The three GOP candidates that people are most curious about have one characteristic in common: None are career politicians.
Real estate mogul Donald Trump, retired neurosurgeon Ben Carson, and former Hewlett-Packard CEO Carly Fiorina logged the most online searches of all the Republican presidential candidates, according to new data released by Google Wednesday morning.
The data ranks the candidates by most searched, the issues that are searched most in connection with each candidate’s name, and the top questions asked about each candidate. It also shows which names and issues that were searched for the most during the first debate.
After the first Republican debate on Aug. 6, Google searches shifted to different candidates and their positions on new issues.
By the end of the main debate last month, Trump, Carson, Sen. Marco Rubio, former Gov. Jeb Bush, and Sen. Rand Paul were pulling in the most searches. With relation to the candidates, the topics of education, taxes, and abortion garnered the greatest number of searches.
Bush and former Gov. Mike Huckabee trailed Trump, Carson, and Fiorina in terms of search frequency.
The increased searches of Fiorina are likely a result of her clash with Republican front-runner Trump. The former Hewlett-Packard executive, who did not make the cut for the first debate, was the recent focus of one of Trump’s attacks. She responded to his remarks about her face and no one voting for “that” with a video instructing voters to look at her face as the only Republican woman running for president.
As a result of these back-and-forth exchanges with opponents, two of the top issues searched with Trump’s name are Carson and Fiorina. Tonight’s debate may address some of these disputes between Trump and other candidates. Fiorina has already vowed that Trump will be hearing from her.
The most frequently searched issues with each of the candidates are immigration, Kim Davis and abortion — all of which will likely be main topics of debate tonight.
Trump remains one of the most vocal candidates on this topic, reminding everyone at nearly every opportunity about his plans to deport undocumented immigrants and build a wall along the border. He is on the extreme side of the immigration debate and will likely bump heads with other candidates on the stage who are more moderate.
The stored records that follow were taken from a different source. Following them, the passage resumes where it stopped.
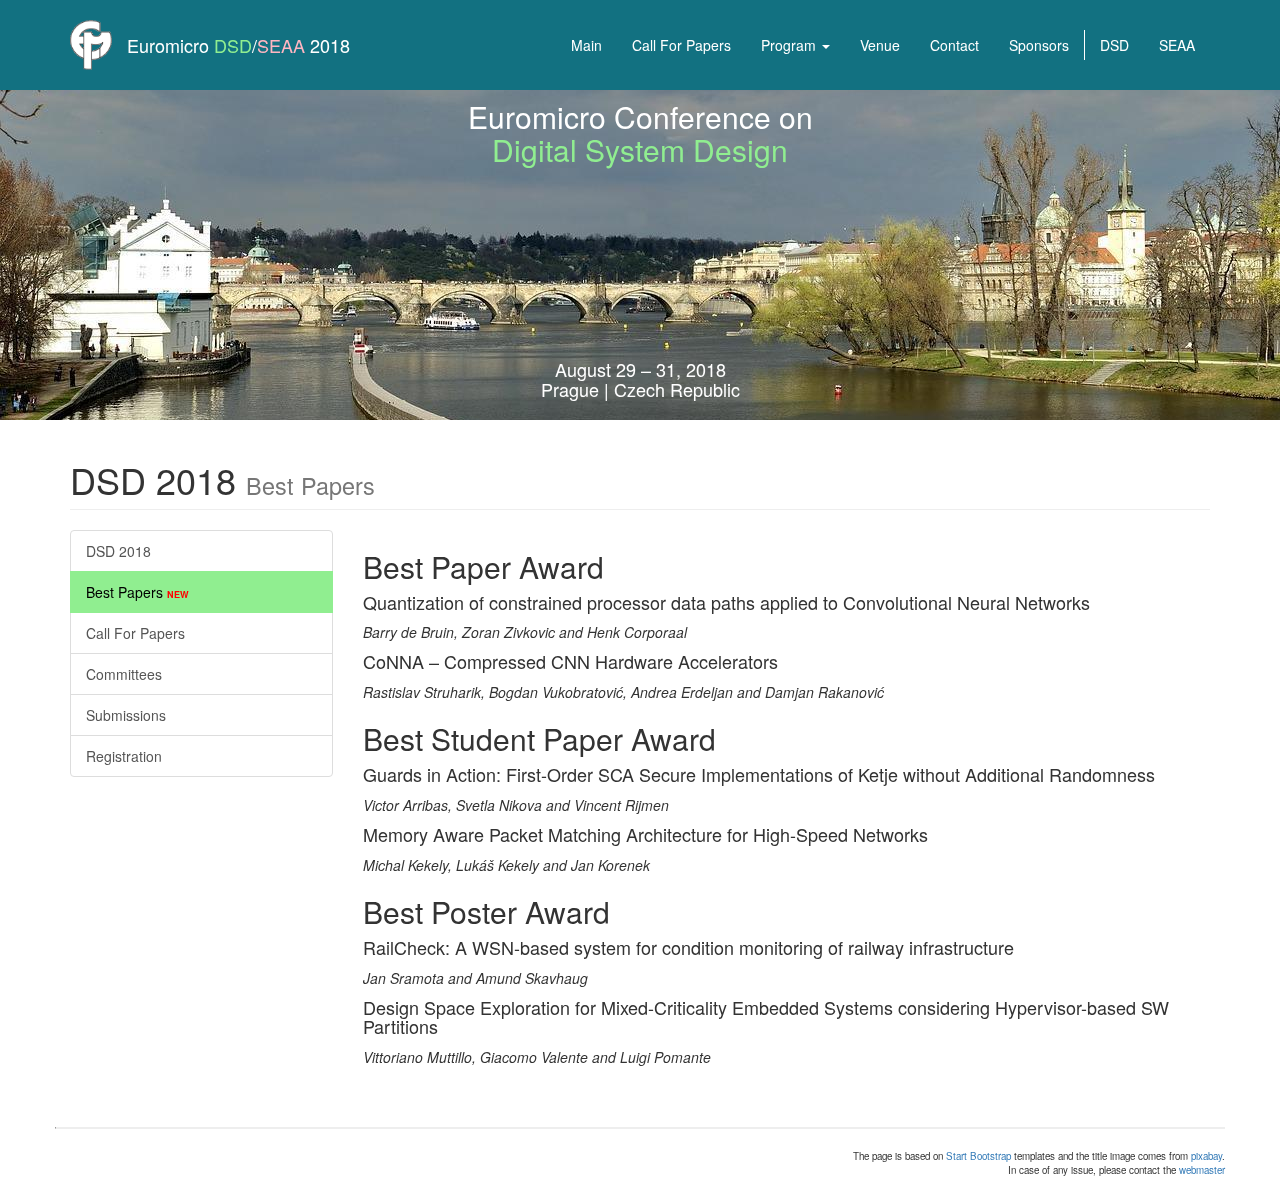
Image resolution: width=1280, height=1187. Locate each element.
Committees (124, 674)
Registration (124, 756)
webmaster (1202, 1170)
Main (586, 45)
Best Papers (137, 592)
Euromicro (168, 45)
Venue (880, 45)
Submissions (126, 715)
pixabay (1206, 1156)
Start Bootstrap (978, 1156)
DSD (233, 45)
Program (790, 45)
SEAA (281, 45)
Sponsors (1039, 45)
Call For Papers (681, 45)
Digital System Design (640, 149)
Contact (954, 45)
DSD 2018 (118, 551)
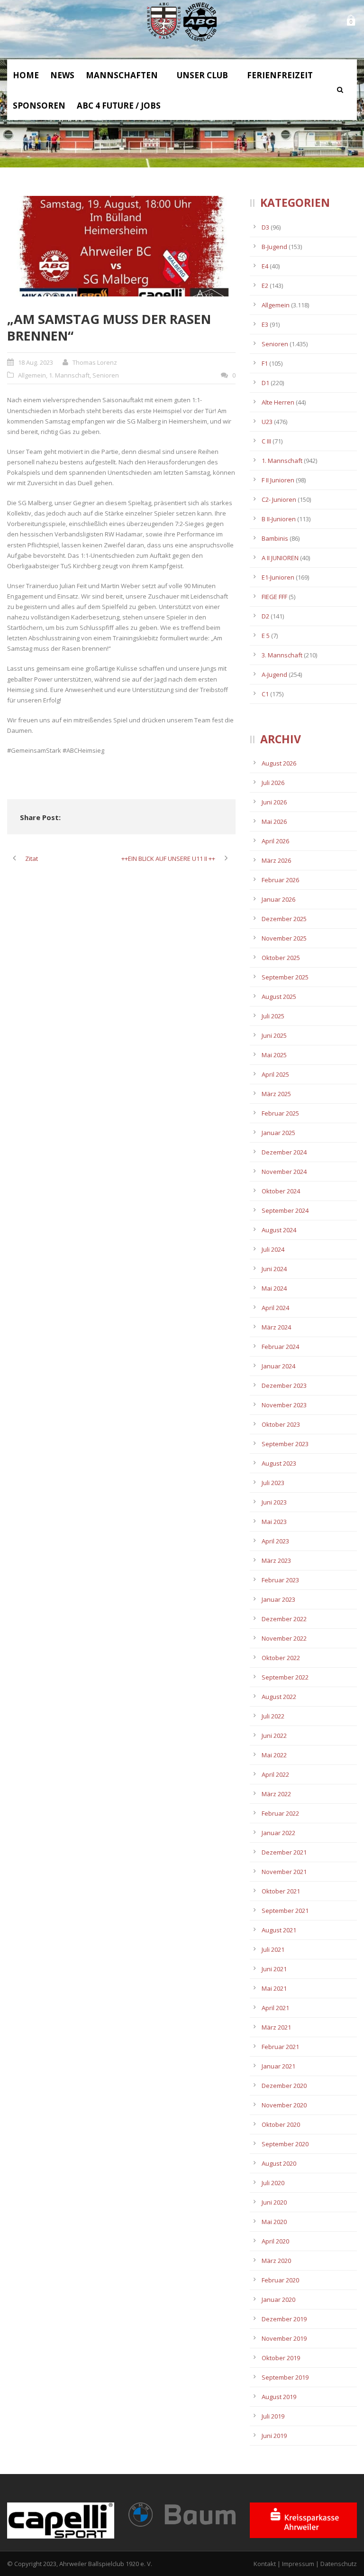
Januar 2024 (278, 1366)
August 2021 (279, 1930)
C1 (265, 694)
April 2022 (275, 1774)
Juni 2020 (274, 2202)
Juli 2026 (273, 782)
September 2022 (285, 1677)
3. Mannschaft (282, 655)
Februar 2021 (280, 2046)
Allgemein (32, 375)
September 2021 (285, 1910)
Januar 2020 (278, 2299)
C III (266, 441)
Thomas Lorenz (95, 362)
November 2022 (284, 1638)
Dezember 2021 (284, 1852)
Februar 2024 (280, 1346)
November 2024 (284, 1171)
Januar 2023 (278, 1599)
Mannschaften (122, 75)
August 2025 (279, 996)
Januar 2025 (278, 1132)
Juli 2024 (273, 1249)
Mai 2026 (274, 821)
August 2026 (279, 763)
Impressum (298, 2563)
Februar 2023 (280, 1580)
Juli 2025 (273, 1016)
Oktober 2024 (281, 1191)
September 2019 (285, 2377)
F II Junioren (278, 480)
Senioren (105, 375)
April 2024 (275, 1307)
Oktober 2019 (281, 2358)
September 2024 (285, 1210)
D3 (265, 227)
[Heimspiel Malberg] (121, 246)
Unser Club (202, 75)
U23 (267, 421)
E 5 (266, 635)
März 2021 (276, 2027)
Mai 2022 (274, 1755)
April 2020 (275, 2241)
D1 (265, 383)
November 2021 (284, 1871)
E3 (265, 324)
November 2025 (284, 938)
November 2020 (284, 2105)
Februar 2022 (280, 1813)
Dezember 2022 (284, 1619)
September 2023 (285, 1444)
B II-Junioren (279, 519)
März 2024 (276, 1327)
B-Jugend (274, 246)
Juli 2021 (273, 1949)
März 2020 (276, 2260)
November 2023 (284, 1405)
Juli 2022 (273, 1716)
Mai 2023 (274, 1521)
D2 (265, 616)
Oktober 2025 (281, 957)
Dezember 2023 (284, 1385)
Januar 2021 (278, 2066)
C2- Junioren (279, 499)
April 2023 (275, 1541)
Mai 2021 (274, 1988)
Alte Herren (278, 402)
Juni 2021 (274, 1969)
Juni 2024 (274, 1269)
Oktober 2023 (281, 1424)
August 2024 (279, 1230)
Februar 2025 (280, 1113)
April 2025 (275, 1074)
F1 (265, 363)
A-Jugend (274, 674)
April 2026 (275, 841)
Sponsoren (39, 105)
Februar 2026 (280, 880)
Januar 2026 (278, 899)
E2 (265, 285)
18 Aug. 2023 (35, 362)
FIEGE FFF (274, 596)
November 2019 (284, 2338)
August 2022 (279, 1696)
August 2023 (279, 1463)
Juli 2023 (273, 1482)
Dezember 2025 (284, 918)
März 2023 (276, 1560)
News (62, 75)
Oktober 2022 (281, 1657)
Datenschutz (338, 2563)
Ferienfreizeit (280, 75)
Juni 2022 (274, 1735)
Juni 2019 (274, 2435)
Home (26, 75)
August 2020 (279, 2163)
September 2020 (285, 2144)
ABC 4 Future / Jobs (119, 105)
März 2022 (276, 1794)
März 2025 (276, 1093)
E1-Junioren (278, 577)
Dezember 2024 (284, 1152)
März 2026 (276, 860)
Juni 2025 (274, 1035)
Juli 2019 (273, 2416)
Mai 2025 (274, 1055)
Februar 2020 (280, 2280)
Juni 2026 (274, 802)
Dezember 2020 (284, 2085)
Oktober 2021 (281, 1891)
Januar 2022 (278, 1832)
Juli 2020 (273, 2183)
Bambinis (275, 538)
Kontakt (265, 2563)
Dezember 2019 (284, 2319)
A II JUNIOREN (280, 558)
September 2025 (285, 977)
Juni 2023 (274, 1502)
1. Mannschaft (69, 375)
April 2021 (275, 2008)
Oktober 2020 (281, 2124)
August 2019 (279, 2396)
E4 (265, 266)
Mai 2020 (274, 2221)
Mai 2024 (274, 1288)
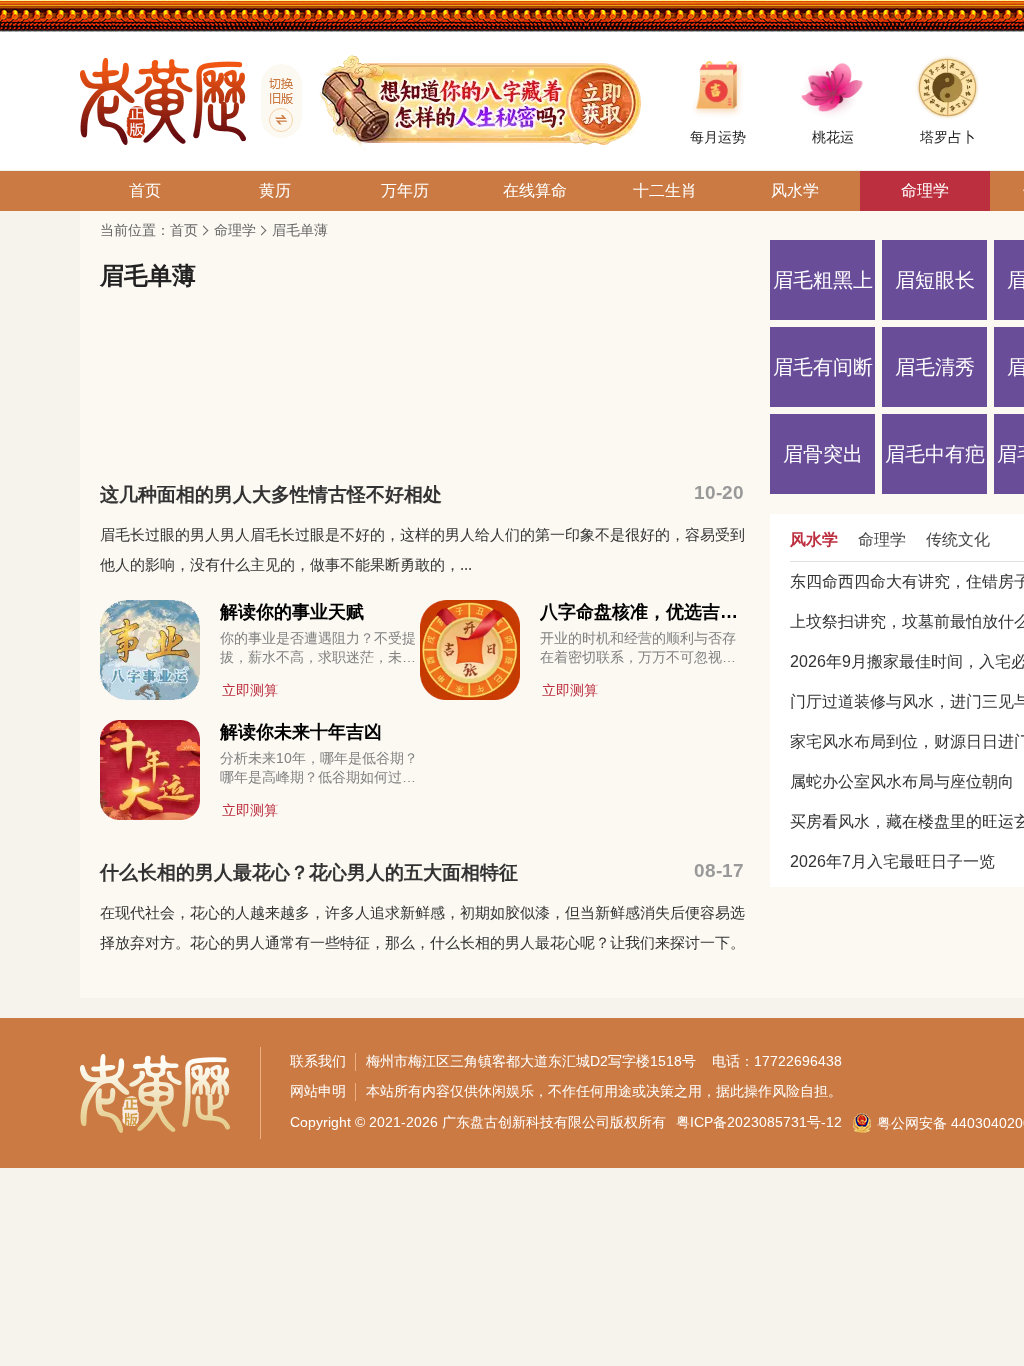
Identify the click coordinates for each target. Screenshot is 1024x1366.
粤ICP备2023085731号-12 (759, 1122)
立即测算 (250, 690)
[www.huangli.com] (274, 101)
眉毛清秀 (935, 367)
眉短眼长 (935, 280)
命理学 (235, 230)
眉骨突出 (823, 454)
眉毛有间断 (823, 367)
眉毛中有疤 (935, 454)
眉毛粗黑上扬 (823, 294)
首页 (184, 230)
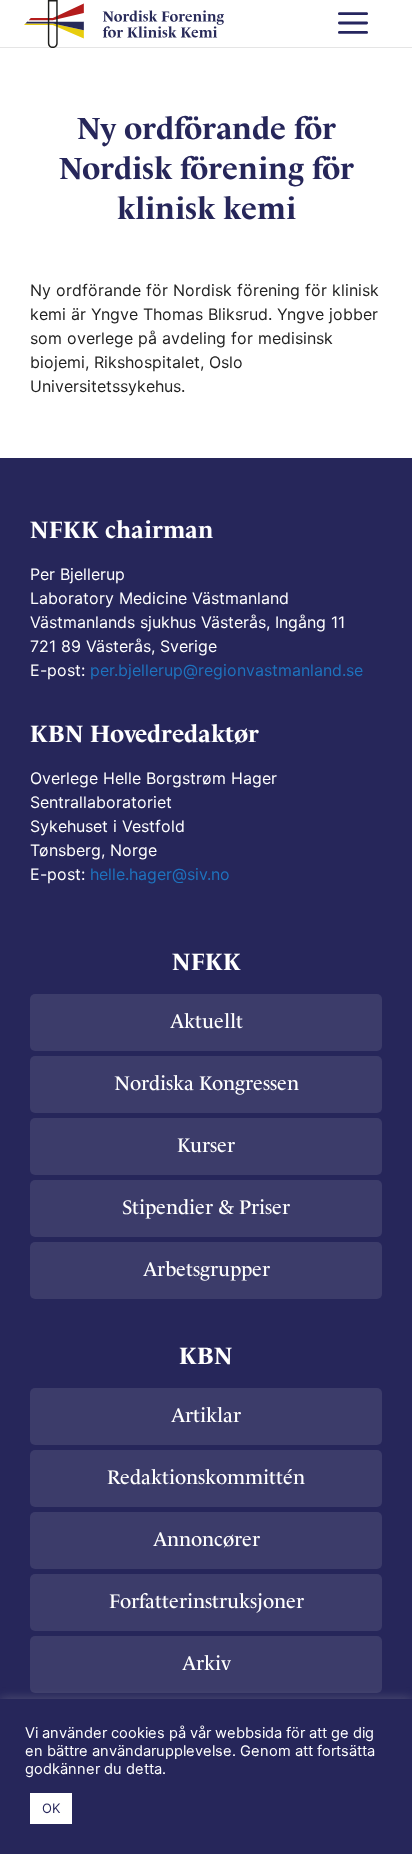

Most recently, Bush released a campaign video in which he speaks Spanish while his Mexican-American wife speaks English. He declared in the ad, “Todos Somos Americanos” (We Are All Americans). With the message, Bush attempted to show that, while he advocates for immigration reform, he does not agree with Trump regarding policies like birthright citizenship, which Trump has said should end.
Kim Davis and gay marriage
Kim Davis and gay marriage are among the top five issues searched for with all the candidates except former New York Gov. George Pataki.
Not surprisingly, Davis is the top search with Huckabee’s name, as he has shown the most obvious support for her by appearing at a rally with her. He even offered to go to jail in her place. Huckabee's close involvement with this issue is also probably the reason he is among the top candidates searched.
Other candidates who have shown support for Davis are Sen. Ted Cruz, Former Sen. Rick Santorum, Gov. Bobby Jindal and Paul.
Abortion remains a frequent search topic with all the candidates except Graham, Jindal, Pataki, and Trump. Planned Parenthood is likely to be a hot-button issue of the debate given the threat by some Republicans, including Cruz, to shutdown the government if Congress does not agree to defund the organization.
Other buzz-worthy topics that could get a turn on the debate stage Wednesday night include the Iran nuclear deal, the economy, healthcare and gun control.